Newell's theory based feature transformations for spatio-temporal
traffic prediction
- URL: http://arxiv.org/abs/2307.05949v2
- Date: Mon, 17 Jul 2023 00:09:14 GMT
- Title: Newell's theory based feature transformations for spatio-temporal
traffic prediction
- Authors: Agnimitra Sengupta, S. Ilgin Guler
- Abstract summary: We propose a traffic flow physics-based transformation feature for Deep learning (DL) models for traffic flow forecasting.
This transformation incorporates Newell's uncongested and congested filters of traffic flows at the target locations, enabling the models to learn broader dynamics of the system.
An important advantage of our framework is its ability to be transferred to new locations where data is unavailable.
- Score: 0.0
- License: http://arxiv.org/licenses/nonexclusive-distrib/1.0/
- Abstract: Deep learning (DL) models for spatio-temporal traffic flow forecasting employ
convolutional or graph-convolutional filters along with recurrent neural
networks to capture spatial and temporal dependencies in traffic data. These
models, such as CNN-LSTM, utilize traffic flows from neighboring detector
stations to predict flows at a specific location of interest. However, these
models are limited in their ability to capture the broader dynamics of the
traffic system, as they primarily learn features specific to the detector
configuration and traffic characteristics at the target location. Hence, the
transferability of these models to different locations becomes challenging,
particularly when data is unavailable at the new location for model training.
To address this limitation, we propose a traffic flow physics-based feature
transformation for spatio-temporal DL models. This transformation incorporates
Newell's uncongested and congested-state estimators of traffic flows at the
target locations, enabling the models to learn broader dynamics of the system.

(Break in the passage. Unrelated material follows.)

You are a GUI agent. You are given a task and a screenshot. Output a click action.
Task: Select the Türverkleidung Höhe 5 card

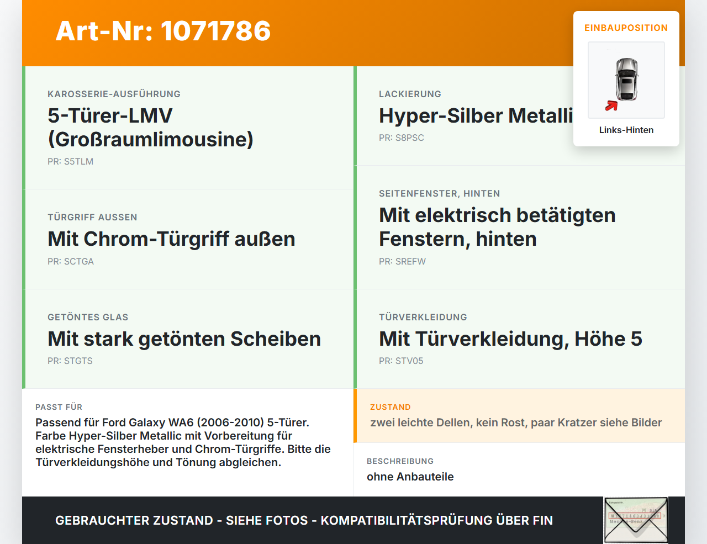click(x=519, y=339)
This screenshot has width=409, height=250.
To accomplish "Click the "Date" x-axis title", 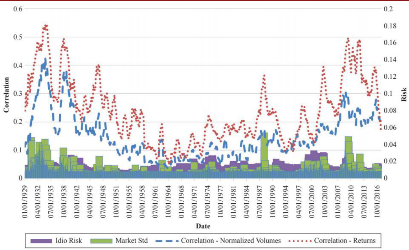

Our methodology is empirically validated using traffic data from two different
locations. The results demonstrate that the proposed feature transformation
improves the models' performance in predicting traffic flows over different
prediction horizons, as indicated by better goodness-of-fit statistics. An
important advantage of our framework is its ability to be transferred to new
locations where data is unavailable. This is achieved by appropriately
accounting for spatial dependencies based on station distances and various
traffic parameters. In contrast, regular DL models are not easily transferable
as their inputs remain fixed. It should be noted that due to data limitations,
we were unable to perform spatial sensitivity analysis, which calls for further
research using simulated data.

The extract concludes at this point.